How to Avoid Long Term Workstation Discomforts

workstation_posture In recent years, we have been hearing more and more about different computer-user related problems. Carpal tunnel syndrome, as well as some degrees of eye strain have been the prominent forerunners in the issues people have been having as a result of regular everyday use of their bodies in unnatural positions. These are not the only issues which people are subject to, however, if a workstation is not properly set up. After prolonged use of chairs with little support, keyboards which don’t support hand and wrist movement, and even the awkward angles at which desks are shoved into cubicles to maximize the number of workers in a single office space, people can begin to suffer chronic long term injuries.

What Types Of Issues Can Be Caused From Improper Workstation Setup?

Carpal Tunnel Syndrome:
This is the most common computer and workstation related injury. With the increasing reliance upon daily use of computers for long periods of time, carpal tunnel syndrome has evolved from the garage where mechanics would frequently suffer from this problem and into the office. It is typically a stress injury in that it is mainly caused by repetitive movements, usually on a computer keyboard. Recent studies have shown that one in eight computer professionals suffer from some form of carpal tunnel syndrome. In minor cases, rest and proper positioning of the keyboard can help alleviate the pain and discomfort associated with carpal tunnel syndrome. In more severe cases where repetitive stress movements have caused permanent damage, surgery is required and is often unsuccessful at reversing the effects of carpal tunnel syndrome.

Collected material>
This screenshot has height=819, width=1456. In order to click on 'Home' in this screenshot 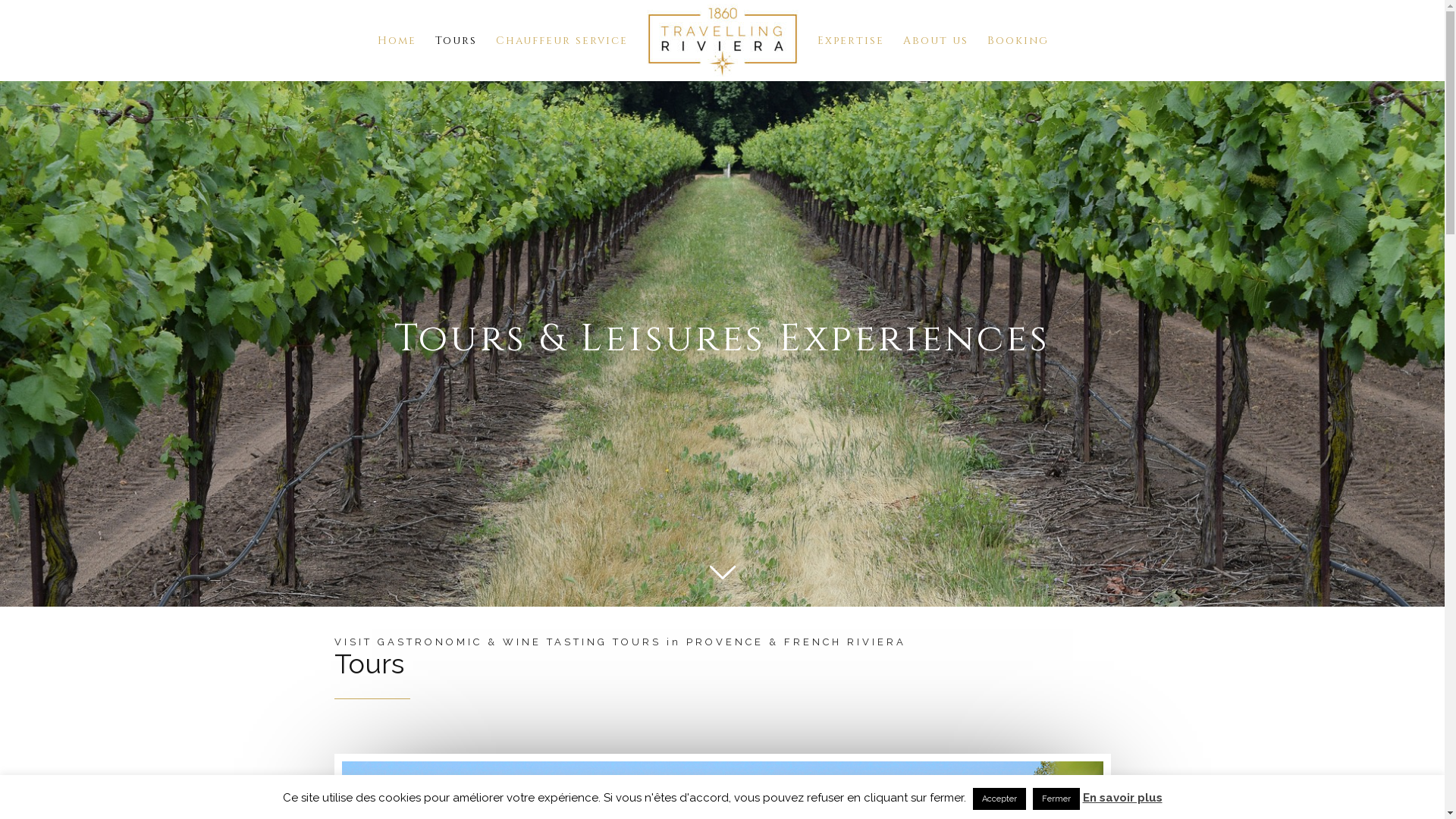, I will do `click(397, 40)`.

Task description> Can you quote the article on workstation discomforts from "workstation_posture In recent" to "Improper Workstation Setup?", inclusive, copying it word for word?

Exercise solution>
workstation_posture In recent years, we have been hearing more and more about different computer-user related problems. Carpal tunnel syndrome, as well as some degrees of eye strain have been the prominent forerunners in the issues people have been having as a result of regular everyday use of their bodies in unnatural positions. These are not the only issues which people are subject to, however, if a workstation is not properly set up. After prolonged use of chairs with little support, keyboards which don’t support hand and wrist movement, and even the awkward angles at which desks are shoved into cubicles to maximize the number of workers in a single office space, people can begin to suffer chronic long term injuries.

What Types Of Issues Can Be Caused From Improper Workstation Setup?